Gerald Cutting’s commitment to serve the English-speaking community of the Eastern Townships springs from his deep roots in the land, but doesn’t end there.
Almost immediately after beginning his professional life, Cutting began assuming leadership roles for causes such as educating the young, assisting the needy, and ensuring that accessible health and social services continue, even as the number of English speakers declines.
Cutting is not retiring from caring, and in recognition of his long-standing and continuing record, the former director-general of Champlain Regional College in Lennoxville, and veteran community advocate, has been awarded this year’s Sheila and Victor Goldbloom community service award.
Cutting still serves on the board and finance committee of the CIUSS de l’Estrie-CHUSS – the agency that oversees 14 health and social service institutions in Sherbrooke, including the main hospital.

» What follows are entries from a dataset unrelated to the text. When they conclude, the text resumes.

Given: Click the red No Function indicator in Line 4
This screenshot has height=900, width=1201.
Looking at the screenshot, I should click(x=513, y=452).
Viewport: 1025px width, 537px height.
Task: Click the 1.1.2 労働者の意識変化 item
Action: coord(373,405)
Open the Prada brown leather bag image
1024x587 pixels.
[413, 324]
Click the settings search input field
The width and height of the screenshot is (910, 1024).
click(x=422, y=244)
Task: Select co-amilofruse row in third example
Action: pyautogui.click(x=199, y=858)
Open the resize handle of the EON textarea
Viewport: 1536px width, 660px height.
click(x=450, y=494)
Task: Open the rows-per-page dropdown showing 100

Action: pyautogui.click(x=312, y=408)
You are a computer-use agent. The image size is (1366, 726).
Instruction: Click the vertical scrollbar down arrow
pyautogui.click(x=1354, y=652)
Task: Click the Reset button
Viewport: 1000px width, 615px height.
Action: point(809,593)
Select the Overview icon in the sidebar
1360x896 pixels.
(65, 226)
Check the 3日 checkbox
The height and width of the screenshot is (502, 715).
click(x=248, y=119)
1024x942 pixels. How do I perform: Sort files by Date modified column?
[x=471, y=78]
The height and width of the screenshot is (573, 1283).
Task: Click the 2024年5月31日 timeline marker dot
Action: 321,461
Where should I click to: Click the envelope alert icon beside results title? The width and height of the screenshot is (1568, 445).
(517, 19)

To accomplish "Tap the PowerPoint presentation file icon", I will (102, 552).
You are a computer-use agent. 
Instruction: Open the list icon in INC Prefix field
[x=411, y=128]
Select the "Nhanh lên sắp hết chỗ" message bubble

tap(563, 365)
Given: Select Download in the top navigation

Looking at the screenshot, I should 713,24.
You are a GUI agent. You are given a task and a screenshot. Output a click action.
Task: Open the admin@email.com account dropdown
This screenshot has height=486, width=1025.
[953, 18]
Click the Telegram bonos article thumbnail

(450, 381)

His roots reach back to the earliest European settlement: On his mother’s side, the Désilets settled in New France in the 16th century while the Cuttings came from Connecticut in 1792 and began farming in Coaticook.
Cutting and his wife Melanie Bauchner Cutting live on the original farm, now carrying the tongue-in-cheek moniker, Cutting Corners. Only 100 acres remain of the original spread.
The Cutting name is synonymous with Coaticook’s history: the family established the town’s first general store, which doubled as the Post Office.
Young Gerald did not sit back and savour the status of his family history. While at Coaticook High, he attracted attention as a leader and was the valedictorian of his graduating class.
With an M.A. in Psychology and Philosophy, he began his main professional career at newly-opened Champlain Regional College in Lennoxville, teaching psychology in 1972.
Never one to do just his nine-to-five and head home, Cutting volunteered in the Dixville Home for the intellectually handicapped, serving on its board from 1974 to 1993. When it was merged with the Centre Notre Dame de l’Enfant in Sherbrooke, he became treasurer of the board until 2013.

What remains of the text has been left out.